The Startup Founder's No-BS Guide to AI in 2024


Every pitch deck has AI in it now. Every startup claims to be “AI-powered.” Most of it is nonsense.

I’ve been building startups for 15 years. Used AI seriously for two. Here’s the guide I wish someone had given me.

What AI Actually Does Well Right Now

Text generation: Writing drafts, summarizing documents, answering questions from a knowledge base. This works and is immediately useful.

Code assistance: Not writing whole applications, but helping with specific functions, debugging, and boilerplate. Real productivity gains here.

Image creation: Marketing graphics, placeholder images, quick visualizations. Not perfect but fast.

Classification and sorting: Categorizing support tickets, tagging content, routing requests. Surprisingly reliable.

Transcription: Speech to text is basically solved. Fast and accurate.

That’s mostly it. Everything else is either unreliable, expensive, or both.

What AI Does Poorly Right Now

Decisions involving real money: Don’t let AI approve expenses, set prices, or choose vendors. It hallucinates and has no skin in the game.

Anything requiring current information: Training data is old. Without web access, AI confidently discusses things that no longer exist.

Nuanced customer communication: It can draft; it shouldn’t send. Tone-deaf AI responses damage relationships.

Complex reasoning chains: Multi-step logic where each step depends on the last. AI loses the thread.

Anything legal or compliance-related: Please don’t. Just don’t.

Where to Start

If you’re just getting into AI for your startup:

Week 1: Get Claude Pro from Anthropic or ChatGPT Plus from OpenAI. Use it for everything. Writing, research, brainstorming. Get a feel for what it can do.

Week 2: Identify three repetitive tasks in your business. Try using AI to speed them up. Time the before and after.

Week 3: Pick the one task where AI helped most. Build a simple workflow around it. Document the prompts that work.

Week 4: Evaluate. Did it save time? Was the quality good enough? Is it worth continuing?

Don’t build custom AI products. Don’t hire AI agencies. Just use the tools for a month and see what happens.

The 80/20 of AI for Startups

80% of the value comes from:

  • Drafting content faster
  • Summarizing long documents
  • Answering internal questions
  • Basic customer support

These require no technical skills. No custom development. Just $20/month and some practice with prompts.

The other 20%—custom models, complex integrations, AI products—needs significant investment and expertise. Leave that for later.

Red Flags to Watch For

“We’re building AI into everything”: Unfocused. Probably burning money.

“Our AI learns and improves automatically”: Usually means nothing. Or means unpredictable behavior.

“We use proprietary AI technology”: Almost certainly just using GPT/Claude with custom prompts. Which is fine, but not special.

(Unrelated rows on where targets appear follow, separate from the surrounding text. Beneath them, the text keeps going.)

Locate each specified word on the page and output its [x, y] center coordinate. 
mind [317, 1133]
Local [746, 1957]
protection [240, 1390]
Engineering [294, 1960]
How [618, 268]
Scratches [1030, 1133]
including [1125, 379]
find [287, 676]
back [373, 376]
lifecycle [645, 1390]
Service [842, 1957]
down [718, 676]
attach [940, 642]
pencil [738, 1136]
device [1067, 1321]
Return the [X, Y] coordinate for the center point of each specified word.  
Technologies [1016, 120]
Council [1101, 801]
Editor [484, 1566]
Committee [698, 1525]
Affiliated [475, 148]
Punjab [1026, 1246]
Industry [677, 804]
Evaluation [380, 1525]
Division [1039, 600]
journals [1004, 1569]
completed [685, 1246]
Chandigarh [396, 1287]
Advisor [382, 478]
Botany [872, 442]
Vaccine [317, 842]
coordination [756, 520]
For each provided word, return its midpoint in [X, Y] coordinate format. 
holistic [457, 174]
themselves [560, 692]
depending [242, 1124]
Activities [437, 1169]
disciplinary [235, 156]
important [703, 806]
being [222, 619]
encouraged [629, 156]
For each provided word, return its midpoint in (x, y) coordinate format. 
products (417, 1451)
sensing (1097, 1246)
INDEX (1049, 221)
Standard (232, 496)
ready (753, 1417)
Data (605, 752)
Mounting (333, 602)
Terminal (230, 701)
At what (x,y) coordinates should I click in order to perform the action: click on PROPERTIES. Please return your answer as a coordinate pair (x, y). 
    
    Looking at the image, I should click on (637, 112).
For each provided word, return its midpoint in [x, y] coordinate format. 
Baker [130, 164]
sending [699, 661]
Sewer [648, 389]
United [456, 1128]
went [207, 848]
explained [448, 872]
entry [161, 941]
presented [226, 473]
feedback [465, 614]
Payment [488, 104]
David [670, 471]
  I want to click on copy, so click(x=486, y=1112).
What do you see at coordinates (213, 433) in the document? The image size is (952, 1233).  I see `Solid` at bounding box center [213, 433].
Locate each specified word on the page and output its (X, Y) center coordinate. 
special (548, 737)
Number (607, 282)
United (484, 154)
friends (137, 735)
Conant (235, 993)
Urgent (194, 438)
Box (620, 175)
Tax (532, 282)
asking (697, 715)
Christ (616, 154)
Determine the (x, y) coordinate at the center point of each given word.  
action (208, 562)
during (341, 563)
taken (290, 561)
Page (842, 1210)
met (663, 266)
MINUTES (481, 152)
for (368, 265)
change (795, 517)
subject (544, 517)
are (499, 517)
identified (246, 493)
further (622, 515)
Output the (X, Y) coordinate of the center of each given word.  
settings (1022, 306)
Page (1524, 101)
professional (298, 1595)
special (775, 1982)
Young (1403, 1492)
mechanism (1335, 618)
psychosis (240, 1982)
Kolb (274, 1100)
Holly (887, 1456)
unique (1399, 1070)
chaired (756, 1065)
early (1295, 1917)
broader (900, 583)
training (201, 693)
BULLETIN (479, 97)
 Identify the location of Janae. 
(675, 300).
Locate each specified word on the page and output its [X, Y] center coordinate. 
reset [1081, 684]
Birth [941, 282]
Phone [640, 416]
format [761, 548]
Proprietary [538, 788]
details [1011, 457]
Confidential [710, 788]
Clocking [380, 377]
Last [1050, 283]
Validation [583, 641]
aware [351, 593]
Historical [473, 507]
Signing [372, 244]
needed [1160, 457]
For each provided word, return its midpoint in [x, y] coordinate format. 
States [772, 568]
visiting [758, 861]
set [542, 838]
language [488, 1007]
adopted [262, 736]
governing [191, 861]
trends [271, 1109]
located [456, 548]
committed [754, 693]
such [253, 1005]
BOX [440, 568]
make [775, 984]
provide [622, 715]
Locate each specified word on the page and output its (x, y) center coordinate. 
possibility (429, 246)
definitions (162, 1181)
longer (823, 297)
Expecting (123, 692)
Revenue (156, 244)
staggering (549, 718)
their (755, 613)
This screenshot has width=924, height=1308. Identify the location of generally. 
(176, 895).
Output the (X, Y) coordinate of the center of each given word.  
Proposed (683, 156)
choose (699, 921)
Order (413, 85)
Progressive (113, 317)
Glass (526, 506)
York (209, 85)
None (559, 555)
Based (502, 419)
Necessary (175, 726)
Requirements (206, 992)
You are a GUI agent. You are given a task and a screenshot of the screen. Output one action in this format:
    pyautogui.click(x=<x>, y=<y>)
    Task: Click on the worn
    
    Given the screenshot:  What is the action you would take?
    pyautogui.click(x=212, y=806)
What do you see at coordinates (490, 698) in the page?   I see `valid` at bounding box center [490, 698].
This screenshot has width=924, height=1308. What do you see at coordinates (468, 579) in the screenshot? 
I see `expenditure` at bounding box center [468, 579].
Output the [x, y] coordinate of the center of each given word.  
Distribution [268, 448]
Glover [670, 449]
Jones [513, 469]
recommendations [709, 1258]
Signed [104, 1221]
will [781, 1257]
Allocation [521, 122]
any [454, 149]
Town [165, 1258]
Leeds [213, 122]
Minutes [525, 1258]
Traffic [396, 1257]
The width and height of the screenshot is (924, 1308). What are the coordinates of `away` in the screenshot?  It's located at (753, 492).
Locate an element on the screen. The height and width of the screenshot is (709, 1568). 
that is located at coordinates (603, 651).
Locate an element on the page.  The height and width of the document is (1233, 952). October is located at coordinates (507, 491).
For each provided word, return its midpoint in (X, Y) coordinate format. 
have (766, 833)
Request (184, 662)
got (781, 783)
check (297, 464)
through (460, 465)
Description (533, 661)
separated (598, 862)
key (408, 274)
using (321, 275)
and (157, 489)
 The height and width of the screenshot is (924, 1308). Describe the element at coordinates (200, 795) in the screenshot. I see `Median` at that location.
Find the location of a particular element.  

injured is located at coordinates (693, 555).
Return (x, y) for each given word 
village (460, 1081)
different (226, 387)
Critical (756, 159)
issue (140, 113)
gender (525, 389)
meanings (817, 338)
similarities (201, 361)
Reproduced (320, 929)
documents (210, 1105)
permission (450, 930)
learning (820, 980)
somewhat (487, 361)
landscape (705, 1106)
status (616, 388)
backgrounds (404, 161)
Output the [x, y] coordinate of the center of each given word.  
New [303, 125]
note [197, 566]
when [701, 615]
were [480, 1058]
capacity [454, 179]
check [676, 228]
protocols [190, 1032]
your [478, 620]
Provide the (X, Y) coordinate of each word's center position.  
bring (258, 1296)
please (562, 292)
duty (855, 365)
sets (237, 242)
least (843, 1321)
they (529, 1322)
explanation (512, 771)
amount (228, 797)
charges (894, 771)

“AI replaces X entirely”: Nope. Augments, maybe. Replaces, no.

What I Tell Founders

Use AI where it’s obviously useful. That’s content, summarization, and simple automation.

Don’t let FOMO drive decisions. Most AI projects fail. The ones that succeed solve specific, boring problems.

If you’re not sure whether you need AI, you don’t need AI. When you need it, you’ll know.

And if someone’s pitching you an AI solution that sounds too good to be true, it is. Every time.

The founders who win aren’t the ones with the most AI. They’re the ones who use AI thoughtfully on the things that matter.

That’s the whole guide. Sorry it wasn’t more exciting.